W Australii jest teraz pełnia lata. Upały dochodzą tam nawet do 40 stopni Celsjusza. I już to Polakom – przyzwyczajonym do śniegu i mrozu – wydaje się dziwne. Jak obchodzi się święta Bożego Narodzenia w… upale? – W Australii jest teraz środek lata. Temperatury zaczynają się od 27 stopni do 36-40. Przez całe 3-4 miesiące jest bardzo gorąco – mówi Anna Nawrocka. – Nie ma tu takiej tradycyjnej wigilii i jedzenia. Australijczycy przygotowują zazwyczaj baraninę na grillu i do tego sałatkę ziemniaczaną. Nie wiem dlaczego akurat tę sałatkę. Nikt tutaj nie gotuje tak, jak my gotujemy w Polsce.
– Australijczycy nie
są tacy tradycyjni jak my. Nie obchodzą Wigilii, chociaż jest to wolny dzień.
Tutaj w Australii nie idzie się wtedy do pracy. Otwierają prezenty rano w pierwszy
dzień świąt. I po tym rodziny się spotykają. Wtedy jest grill, a na nim zazwyczaj
króluje baranina. To jest taki ich świąteczny posiłek. Nikt się tutaj uroczyście
nie ubiera. Wszyscy są na krótkie rękawy, w krótkich spodenkach. I później
zazwyczaj jadą na plażę. Bardzo często też Australijczycy zamawiają sobie miejsca w parkach, na plaży czy w jakimś
lesie. Jest bardzo dużo takich miejsc barbecue, które można sobie zarezerwować.

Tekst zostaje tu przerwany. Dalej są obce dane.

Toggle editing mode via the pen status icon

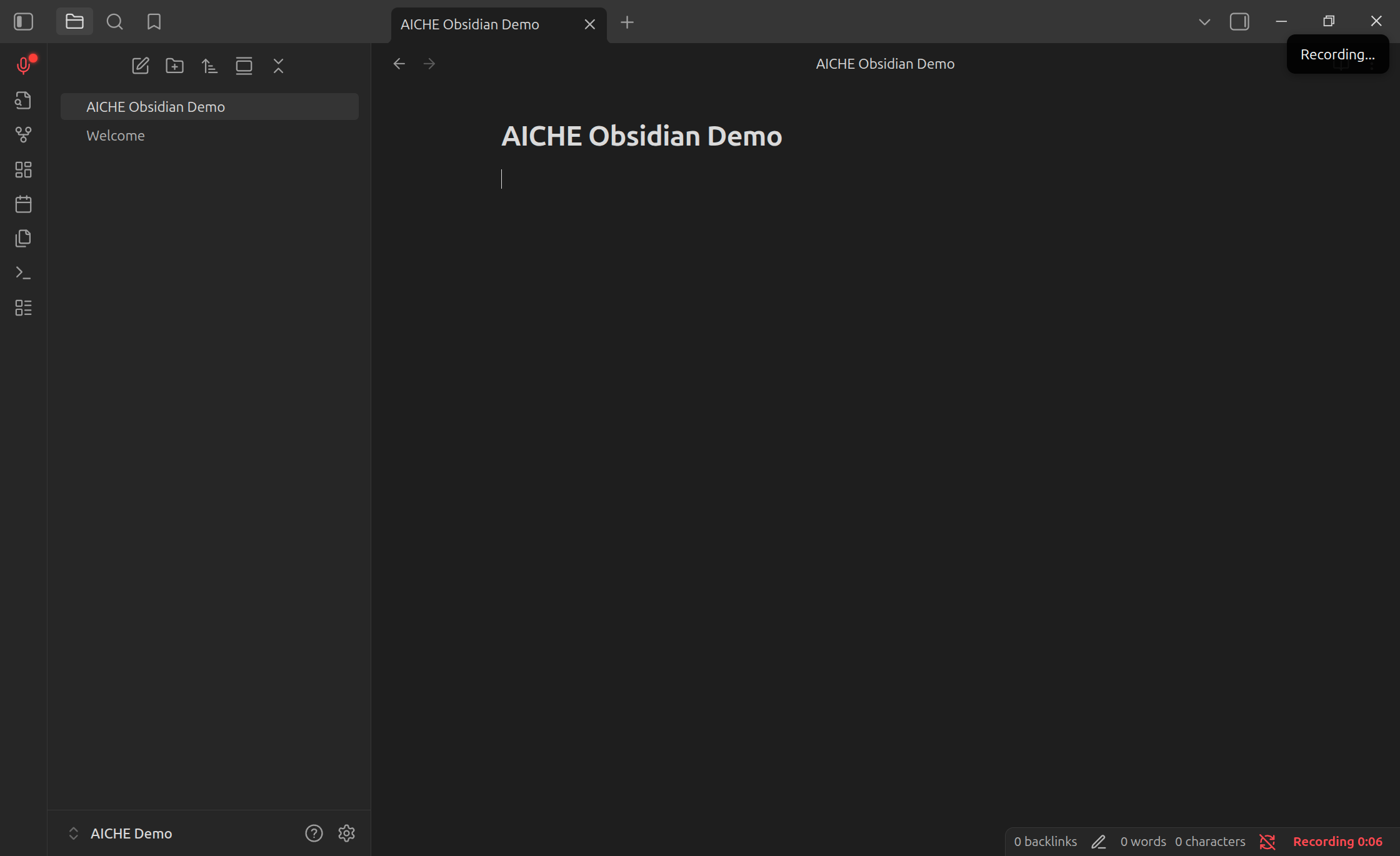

Bardzo często w pierwszy dzień świąt, jeżeli ktoś nie ma dużego domu albo
ogrodu, żeby się spotkać, bardzo wcześnie jadą i trzymają miejsce tego barbecue,
dopóki się cała rodzina nie zjedzie. A jak nie w lesie to na plaży robią sobie
małe party albo jedzą lancz w domu i dopiero później cała rodzina tam jedzie –
mówi Anna Nawrocka.
Święta wyglądają więc bardziej
jak piknik. Australijczycy spotykają się w większych grupach nie tylko
rodzinnie, ale także sąsiedzko. – Ja mieszkam na takiej ulicy w Sydney, gdzie
sąsiedzi robią sobie swoje własne święta. Trzeba pamiętać, że w Australii jest
wielokulturowość. Są rodziny, ale też bardzo wiele osób ich nie ma, więc tworzą
swoje własne takie sąsiedzkie społeczności. Bardzo często jest tak, że przyjaźnie
nawiązują się przez dzieci. One się spotykają i przyjaźnią się całe rodziny. I wtedy
też spędzają święta razem – opowiada Anna Nawrocka.
W święta Australijczycy mają
też żywe choinki. – One wytrzymują 4 dni i opadają, bo tu są takie gorączki.
Australijczycy uwielbiają dekorować domy. Są ulice w Sydney, gdzie są tak
udekorowane, że po prostu przepięknie wyglądają – mówi Anna Nawrocka. W Polsce
domy także wyglądają wyjątkowo, na trawnikach stoją renifery z saniami. Jak to
wygląda w Australii? Też są choinki, więc może jest i Mikołaj? – Święty Mikołaj
w krótkich spodenkach albo z deską surfingową – mówi Anna Nawrocka.
A prezenty? – Australijczycy też robią sobie prezenty, ale raczej nie są to jakieś
duże podarunki. Wielu Australijczyków robi sobie zabawne prezenty. Na przykład
jakąś śmieszną grę dla dorosłych. Ja na przykład dostałam wielką lampkę wina. Mieszczą
się w niej aż 2 litry. Na samym spodzie napisane jest dobry dzień, ale później
jest bardzo zły dzień, bo wiadomo im
więcej się pije, tym więcej się nalewa do tej szklanki. To takie właśnie
śmieszne rzeczy są – opowiada.
– Może to, że jak się
gdziekolwiek idzie, na przykład na plażę, są ludzie poprzebierani za Mikołajów
i są w krótkich spodenkach. I jest ich wszędzie pełno. To zupełnie inaczej tu wygląda.
I dodatkowo jeszcze ten upał. W pierwszy dzień świąt jest taki tłok na plażach,
że nie ma jak przejść – dodaje Anna Nawrocka.